### Category Theory in Machine Learning

#### Posted by David Corfield

I was asked recently by someone for my opinion on the possibility that category theory might prove useful in machine learning. First of all, I wouldn’t want to give the impression that there are signs of any imminent breakthrough. But let me open a thread by suggesting one or two places where categories may come into play.

For other areas of computer science the task would be easier. Category theory features prominently in theoretical computer science as described in books such as Barr and Wells’ Category Theory for Computing Science. Then there’s Johnson and Rosebrugh’s work on databases.

As for machine learning itself, perhaps one of the most promising channels is through probability theory. One advantage of working with the Bayesian approach to machine learning is that it brings with it what I take to be more beautiful mathematics. Take a look at this paper on statistical learning theory. It belongs to the side of the cultural divide where category theory doesn’t flourish. If, on the other hand, we encounter mathematics of the culture I prefer, it is not unlikely that category theory will find its uses.

In a couple of posts (I and II) I discussed a construction of probability theory in terms of a monad. It struck me there that the natural inclination of the Bayesian to think about distributions over distributions fits this construction well. For example, the hot topic of Dirichlet processes are distributions over distributions.

Graphical models, which include directed graphs, are another hot topic. If we remember that a category is a kind of directed graph, perhaps something can be done here. Graphical models can also be blended with probabilities. I once tried to think of Bayesian networks, a result of this blend, as forming a symmetric monoidal category.

Another dimension to spaces of probability distributions is that they can be studied by differential geometry in a field known as information geometry. In this list there are some references to the use of information geometry in machine learning.
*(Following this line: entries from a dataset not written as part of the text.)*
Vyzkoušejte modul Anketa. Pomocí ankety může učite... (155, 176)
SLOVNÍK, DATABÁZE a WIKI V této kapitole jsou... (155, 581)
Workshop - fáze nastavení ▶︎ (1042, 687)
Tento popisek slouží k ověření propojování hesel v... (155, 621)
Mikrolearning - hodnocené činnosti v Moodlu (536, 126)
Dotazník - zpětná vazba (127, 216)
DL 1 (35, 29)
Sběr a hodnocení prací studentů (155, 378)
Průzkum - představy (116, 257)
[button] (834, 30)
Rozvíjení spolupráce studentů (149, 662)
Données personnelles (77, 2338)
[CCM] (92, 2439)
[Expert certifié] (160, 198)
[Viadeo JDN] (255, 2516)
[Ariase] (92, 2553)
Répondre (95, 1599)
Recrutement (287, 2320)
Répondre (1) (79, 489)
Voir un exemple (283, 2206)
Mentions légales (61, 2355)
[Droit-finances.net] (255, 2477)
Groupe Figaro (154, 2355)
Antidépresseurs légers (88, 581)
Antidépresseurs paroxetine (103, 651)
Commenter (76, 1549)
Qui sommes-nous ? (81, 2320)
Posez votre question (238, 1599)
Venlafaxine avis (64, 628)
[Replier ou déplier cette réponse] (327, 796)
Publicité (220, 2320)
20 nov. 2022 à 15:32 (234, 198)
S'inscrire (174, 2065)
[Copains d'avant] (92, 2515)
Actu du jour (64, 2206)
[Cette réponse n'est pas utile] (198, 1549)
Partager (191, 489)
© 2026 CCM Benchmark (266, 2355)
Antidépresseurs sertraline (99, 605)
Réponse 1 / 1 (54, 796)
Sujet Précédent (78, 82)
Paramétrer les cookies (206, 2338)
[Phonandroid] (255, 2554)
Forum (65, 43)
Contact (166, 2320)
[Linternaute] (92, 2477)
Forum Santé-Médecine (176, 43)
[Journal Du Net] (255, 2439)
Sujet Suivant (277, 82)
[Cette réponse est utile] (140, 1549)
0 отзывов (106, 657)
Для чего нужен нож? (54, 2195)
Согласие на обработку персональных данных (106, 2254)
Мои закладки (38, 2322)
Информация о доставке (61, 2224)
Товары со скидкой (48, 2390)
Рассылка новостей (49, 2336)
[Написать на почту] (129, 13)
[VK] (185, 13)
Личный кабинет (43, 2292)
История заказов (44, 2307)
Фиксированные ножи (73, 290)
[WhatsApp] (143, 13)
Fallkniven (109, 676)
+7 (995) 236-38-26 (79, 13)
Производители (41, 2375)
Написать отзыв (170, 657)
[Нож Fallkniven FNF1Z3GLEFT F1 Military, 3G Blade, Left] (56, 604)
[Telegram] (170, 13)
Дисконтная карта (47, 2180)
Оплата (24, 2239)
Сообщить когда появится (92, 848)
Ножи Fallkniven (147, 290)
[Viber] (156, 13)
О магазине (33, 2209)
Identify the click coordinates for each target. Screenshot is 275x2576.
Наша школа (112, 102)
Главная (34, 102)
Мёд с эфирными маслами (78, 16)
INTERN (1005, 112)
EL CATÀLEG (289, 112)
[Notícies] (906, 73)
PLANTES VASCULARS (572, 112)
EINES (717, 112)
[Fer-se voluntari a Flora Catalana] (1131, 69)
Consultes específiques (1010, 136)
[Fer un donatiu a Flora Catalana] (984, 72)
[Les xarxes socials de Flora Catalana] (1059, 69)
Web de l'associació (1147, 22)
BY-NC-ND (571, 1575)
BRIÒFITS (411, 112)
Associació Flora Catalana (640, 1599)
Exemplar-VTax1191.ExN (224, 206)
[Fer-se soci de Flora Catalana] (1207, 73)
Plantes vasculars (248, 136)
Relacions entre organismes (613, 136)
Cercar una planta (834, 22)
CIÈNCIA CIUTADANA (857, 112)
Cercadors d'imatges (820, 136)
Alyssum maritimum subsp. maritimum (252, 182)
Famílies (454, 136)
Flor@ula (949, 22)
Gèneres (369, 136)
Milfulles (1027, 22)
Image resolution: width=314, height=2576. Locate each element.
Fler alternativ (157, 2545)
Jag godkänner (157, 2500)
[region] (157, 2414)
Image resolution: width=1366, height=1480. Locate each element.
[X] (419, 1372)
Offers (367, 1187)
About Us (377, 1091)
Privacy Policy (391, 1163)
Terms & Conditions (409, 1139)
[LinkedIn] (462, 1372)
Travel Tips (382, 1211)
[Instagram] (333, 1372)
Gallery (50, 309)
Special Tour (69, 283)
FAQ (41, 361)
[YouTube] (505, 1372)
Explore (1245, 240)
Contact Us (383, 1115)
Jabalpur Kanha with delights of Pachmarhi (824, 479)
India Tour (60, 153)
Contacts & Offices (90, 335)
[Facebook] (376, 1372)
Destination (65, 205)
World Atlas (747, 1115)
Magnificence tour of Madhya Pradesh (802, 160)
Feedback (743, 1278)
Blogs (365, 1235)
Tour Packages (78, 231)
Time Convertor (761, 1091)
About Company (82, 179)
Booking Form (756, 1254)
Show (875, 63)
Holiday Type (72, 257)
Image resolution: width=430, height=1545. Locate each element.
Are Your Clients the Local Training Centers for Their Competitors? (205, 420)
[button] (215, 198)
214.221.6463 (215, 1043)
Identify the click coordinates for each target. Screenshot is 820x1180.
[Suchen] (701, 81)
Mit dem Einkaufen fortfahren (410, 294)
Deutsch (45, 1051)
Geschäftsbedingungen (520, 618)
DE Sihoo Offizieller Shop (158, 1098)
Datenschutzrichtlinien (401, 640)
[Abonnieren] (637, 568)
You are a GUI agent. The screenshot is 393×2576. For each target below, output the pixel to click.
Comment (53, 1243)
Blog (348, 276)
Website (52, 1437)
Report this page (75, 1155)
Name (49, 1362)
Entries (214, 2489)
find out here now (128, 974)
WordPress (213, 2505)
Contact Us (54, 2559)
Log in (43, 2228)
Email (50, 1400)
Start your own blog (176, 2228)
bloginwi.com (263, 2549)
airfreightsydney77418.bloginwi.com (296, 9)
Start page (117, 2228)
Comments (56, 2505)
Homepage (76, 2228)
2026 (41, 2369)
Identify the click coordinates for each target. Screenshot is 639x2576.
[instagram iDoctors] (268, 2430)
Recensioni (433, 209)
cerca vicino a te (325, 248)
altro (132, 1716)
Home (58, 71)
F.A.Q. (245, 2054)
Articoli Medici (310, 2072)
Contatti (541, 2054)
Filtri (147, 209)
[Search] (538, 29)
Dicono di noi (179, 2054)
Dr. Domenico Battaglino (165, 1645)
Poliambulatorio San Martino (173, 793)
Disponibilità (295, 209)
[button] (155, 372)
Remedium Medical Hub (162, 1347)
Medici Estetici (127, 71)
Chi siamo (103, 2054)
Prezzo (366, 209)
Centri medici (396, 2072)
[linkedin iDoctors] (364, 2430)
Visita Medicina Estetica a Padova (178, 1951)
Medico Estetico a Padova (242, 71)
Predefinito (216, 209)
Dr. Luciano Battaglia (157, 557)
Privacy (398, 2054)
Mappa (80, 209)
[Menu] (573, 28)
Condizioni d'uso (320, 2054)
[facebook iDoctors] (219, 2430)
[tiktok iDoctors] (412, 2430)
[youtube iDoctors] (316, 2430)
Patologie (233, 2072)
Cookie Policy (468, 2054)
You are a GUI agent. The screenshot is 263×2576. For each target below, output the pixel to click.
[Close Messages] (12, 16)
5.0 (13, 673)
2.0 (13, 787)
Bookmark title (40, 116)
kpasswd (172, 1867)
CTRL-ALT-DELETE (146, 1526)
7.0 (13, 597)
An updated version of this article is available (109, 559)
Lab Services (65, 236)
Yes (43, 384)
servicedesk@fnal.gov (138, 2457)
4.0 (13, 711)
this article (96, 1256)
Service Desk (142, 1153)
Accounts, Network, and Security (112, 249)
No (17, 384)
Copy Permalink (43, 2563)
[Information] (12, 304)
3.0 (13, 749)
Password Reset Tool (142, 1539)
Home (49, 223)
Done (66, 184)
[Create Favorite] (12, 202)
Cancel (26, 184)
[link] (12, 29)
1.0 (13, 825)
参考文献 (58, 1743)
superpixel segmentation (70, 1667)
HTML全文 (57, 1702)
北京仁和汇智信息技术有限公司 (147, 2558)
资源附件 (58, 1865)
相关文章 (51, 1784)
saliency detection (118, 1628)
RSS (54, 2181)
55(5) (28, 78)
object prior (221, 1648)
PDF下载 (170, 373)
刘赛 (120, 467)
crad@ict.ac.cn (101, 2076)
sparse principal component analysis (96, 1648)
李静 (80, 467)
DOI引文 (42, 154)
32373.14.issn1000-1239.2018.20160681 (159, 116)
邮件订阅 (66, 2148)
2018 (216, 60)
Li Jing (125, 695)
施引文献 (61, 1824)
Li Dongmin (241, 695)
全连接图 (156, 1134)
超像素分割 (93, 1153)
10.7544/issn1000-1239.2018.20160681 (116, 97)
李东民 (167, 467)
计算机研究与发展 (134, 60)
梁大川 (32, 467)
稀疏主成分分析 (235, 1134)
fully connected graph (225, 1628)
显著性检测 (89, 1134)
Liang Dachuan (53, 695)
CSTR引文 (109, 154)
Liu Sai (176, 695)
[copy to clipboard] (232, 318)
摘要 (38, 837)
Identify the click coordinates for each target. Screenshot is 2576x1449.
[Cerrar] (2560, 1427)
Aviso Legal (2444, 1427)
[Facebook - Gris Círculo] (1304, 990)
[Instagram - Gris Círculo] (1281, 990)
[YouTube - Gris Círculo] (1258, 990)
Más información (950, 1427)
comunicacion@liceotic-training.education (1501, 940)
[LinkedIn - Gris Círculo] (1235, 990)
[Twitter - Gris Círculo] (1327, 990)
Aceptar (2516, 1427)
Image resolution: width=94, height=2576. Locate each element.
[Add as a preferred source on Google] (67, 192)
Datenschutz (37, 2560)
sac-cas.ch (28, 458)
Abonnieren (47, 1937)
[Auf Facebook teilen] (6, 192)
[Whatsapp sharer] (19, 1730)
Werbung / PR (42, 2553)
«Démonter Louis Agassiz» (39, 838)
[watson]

As a distant propect, perhaps category theoretic aspects to differential geometry could come to play a role.

If Lemm were right,

Statistical field theories, which encompass quantum mechanics and quantum field theory in their Euclidean formulation, are technically similar to a nonparametric Bayesian approach,

and we’re right here about category theory and such field theories, perhaps something interesting could happen.

Another speculative thought was to tie the kernels appearing in machine learning to John’s *Tale of Groupoidification*. Perhaps this might be done to encode invariances more intelligently. Currently, RBF kernels get used a lot, even though they don’t encode your background knowledge well. For example, two images varying just in one pixel are close in the space of images, so if one is classified as a ‘3’, there is a high probability that the other is too. But shift an image two pixels to the right and the images are far apart in the space of images, so the kernel is agnostic about what the label of one images means for the other. One needs to encode this invariance in the kernel.

Two people who very much believe that the kernels used in machine learning are not the right ones for the tasks we need to perform in the world are Lecun and Bengio. The problem is with the shallowness of the architecture, they say here. Instead they advocated neural nets with deep architectures. These have that ‘catastrophic’ behaviour that small changes in the weights may lead to very different performance.

A neural net architecture is a mapping from space of weights to a certain space of functions, but this is not a 1-1 mapping. Many weight settings may correspond to the same function. Singularity theory can be used to study some of the properties, as Watanabe does. That’s the kind of mathematics where category theory should show.

There is also some work directly applying category theory to neural networks, such as here, but I haven’t followed it.

All in all, you can see that there are no sure fire bets. I very much doubt we’re as far advanced as a mathematical physicist wondering about categories in their field in 1993. If anyone else has some reasons to be optimistic, do let us know.

## Re: Category Theory in Machine Learning

Hi David.

This might be a somewhat silly question, but have people done much work on using the technology of type theory with machine learning? That’s generally where a lot of the uses of categories come in to CS, at least the kind of CS I seem to read about.

Also, I had never heard of information geometry before. The idea of the metric being related to the “amount of information” between two configurations is fun. I’m surprised I haven’t seen it come up more often in quantum mechanics.